### Exercise brief
For the entries below, report every line that includes the word "will".

(Stored data entries)
==*==
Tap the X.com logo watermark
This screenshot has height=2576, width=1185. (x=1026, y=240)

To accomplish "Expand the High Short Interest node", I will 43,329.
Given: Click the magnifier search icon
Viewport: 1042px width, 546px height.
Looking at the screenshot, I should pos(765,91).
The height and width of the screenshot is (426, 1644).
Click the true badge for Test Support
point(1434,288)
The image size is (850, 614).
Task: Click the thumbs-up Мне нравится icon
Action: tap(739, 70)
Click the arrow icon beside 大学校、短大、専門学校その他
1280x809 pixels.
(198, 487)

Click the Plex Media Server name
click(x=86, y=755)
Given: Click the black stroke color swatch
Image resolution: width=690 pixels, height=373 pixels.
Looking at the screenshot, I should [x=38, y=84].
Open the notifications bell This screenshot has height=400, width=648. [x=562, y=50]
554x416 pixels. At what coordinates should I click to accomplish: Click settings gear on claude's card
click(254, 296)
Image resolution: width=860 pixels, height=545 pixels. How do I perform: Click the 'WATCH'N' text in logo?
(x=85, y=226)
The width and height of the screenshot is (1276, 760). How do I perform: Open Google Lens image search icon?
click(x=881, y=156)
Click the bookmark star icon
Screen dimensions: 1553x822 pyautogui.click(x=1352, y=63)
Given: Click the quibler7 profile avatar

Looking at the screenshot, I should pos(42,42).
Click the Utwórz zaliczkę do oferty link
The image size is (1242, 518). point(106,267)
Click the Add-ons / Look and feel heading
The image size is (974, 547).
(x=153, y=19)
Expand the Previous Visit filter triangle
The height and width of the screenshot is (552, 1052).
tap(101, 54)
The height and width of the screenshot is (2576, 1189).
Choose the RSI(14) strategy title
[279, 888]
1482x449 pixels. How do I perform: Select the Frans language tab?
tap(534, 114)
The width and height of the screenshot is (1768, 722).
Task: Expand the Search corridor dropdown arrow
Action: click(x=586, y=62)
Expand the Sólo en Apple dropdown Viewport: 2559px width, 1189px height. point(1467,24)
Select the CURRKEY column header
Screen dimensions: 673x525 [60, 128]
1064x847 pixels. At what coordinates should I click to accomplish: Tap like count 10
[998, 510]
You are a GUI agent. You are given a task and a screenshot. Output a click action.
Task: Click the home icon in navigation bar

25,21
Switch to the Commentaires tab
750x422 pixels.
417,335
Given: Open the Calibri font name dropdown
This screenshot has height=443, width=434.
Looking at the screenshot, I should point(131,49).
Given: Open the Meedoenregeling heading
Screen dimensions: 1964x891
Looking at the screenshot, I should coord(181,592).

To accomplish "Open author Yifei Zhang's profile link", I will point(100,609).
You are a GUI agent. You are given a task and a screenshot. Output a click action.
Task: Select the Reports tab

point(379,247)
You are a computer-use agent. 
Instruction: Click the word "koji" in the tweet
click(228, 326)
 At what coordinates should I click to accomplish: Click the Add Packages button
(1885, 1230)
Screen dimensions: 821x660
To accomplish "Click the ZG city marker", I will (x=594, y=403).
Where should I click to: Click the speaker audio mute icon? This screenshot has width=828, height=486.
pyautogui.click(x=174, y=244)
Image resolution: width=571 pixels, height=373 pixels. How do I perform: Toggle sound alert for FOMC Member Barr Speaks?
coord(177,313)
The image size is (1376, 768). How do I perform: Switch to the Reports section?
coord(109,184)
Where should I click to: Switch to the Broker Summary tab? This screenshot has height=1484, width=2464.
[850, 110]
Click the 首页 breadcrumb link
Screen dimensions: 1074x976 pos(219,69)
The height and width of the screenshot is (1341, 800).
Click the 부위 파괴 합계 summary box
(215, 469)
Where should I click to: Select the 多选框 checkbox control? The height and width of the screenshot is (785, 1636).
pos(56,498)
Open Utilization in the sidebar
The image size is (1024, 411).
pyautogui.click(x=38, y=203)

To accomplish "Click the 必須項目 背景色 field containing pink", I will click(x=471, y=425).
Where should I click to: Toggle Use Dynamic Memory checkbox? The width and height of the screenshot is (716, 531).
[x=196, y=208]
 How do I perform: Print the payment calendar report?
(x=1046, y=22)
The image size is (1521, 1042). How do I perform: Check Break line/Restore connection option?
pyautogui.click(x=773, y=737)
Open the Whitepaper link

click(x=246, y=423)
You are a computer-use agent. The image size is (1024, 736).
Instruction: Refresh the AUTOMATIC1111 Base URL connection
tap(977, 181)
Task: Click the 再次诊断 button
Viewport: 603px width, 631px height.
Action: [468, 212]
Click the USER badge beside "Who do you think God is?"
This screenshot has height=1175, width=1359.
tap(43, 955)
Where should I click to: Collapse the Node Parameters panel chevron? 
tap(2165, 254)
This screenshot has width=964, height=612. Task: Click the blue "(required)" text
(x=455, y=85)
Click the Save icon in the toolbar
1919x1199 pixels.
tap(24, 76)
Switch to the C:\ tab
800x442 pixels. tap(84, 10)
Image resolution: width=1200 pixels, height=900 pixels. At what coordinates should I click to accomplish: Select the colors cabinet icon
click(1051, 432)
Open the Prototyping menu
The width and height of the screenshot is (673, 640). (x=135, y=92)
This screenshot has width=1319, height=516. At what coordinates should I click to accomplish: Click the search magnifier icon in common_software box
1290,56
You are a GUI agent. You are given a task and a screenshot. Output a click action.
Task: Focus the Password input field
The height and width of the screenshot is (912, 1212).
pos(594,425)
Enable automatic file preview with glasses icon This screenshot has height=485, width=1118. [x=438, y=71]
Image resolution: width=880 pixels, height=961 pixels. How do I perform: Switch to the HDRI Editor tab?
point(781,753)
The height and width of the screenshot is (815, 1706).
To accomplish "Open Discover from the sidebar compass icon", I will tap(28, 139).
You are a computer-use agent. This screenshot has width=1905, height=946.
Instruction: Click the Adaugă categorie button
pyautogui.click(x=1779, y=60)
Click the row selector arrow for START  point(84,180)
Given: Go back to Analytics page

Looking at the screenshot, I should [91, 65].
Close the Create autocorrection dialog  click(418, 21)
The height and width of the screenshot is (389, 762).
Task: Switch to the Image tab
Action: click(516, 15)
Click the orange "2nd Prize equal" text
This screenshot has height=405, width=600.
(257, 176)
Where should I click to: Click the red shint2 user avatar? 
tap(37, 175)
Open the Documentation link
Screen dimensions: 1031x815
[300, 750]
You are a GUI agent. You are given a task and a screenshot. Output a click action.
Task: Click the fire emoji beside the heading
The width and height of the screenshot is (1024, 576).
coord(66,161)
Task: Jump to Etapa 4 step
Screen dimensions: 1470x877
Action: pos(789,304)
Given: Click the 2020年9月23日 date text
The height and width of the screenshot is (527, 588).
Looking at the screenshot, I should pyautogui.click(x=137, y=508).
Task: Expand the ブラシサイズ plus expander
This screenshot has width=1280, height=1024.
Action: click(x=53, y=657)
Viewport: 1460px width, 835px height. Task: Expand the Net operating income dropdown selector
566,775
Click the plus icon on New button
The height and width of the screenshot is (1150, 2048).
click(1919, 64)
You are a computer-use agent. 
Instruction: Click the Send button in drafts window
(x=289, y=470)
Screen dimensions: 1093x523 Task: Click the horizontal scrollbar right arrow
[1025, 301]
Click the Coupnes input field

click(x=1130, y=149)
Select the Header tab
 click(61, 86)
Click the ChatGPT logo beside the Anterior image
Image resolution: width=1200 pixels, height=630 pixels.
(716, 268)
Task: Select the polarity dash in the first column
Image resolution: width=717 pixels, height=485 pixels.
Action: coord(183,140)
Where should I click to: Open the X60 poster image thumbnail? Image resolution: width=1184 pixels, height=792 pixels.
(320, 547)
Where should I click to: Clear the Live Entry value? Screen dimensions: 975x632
==*==
### Solution for this problem
To accomplish "Expand the High Short Interest node", I will 43,329.
To accomplish "Open author Yifei Zhang's profile link", I will point(100,609).
To accomplish "Click the ZG city marker", I will (x=594, y=403).
To accomplish "Click the 必須項目 背景色 field containing pink", I will click(x=471, y=425).
To accomplish "Open Discover from the sidebar compass icon", I will tap(28, 139).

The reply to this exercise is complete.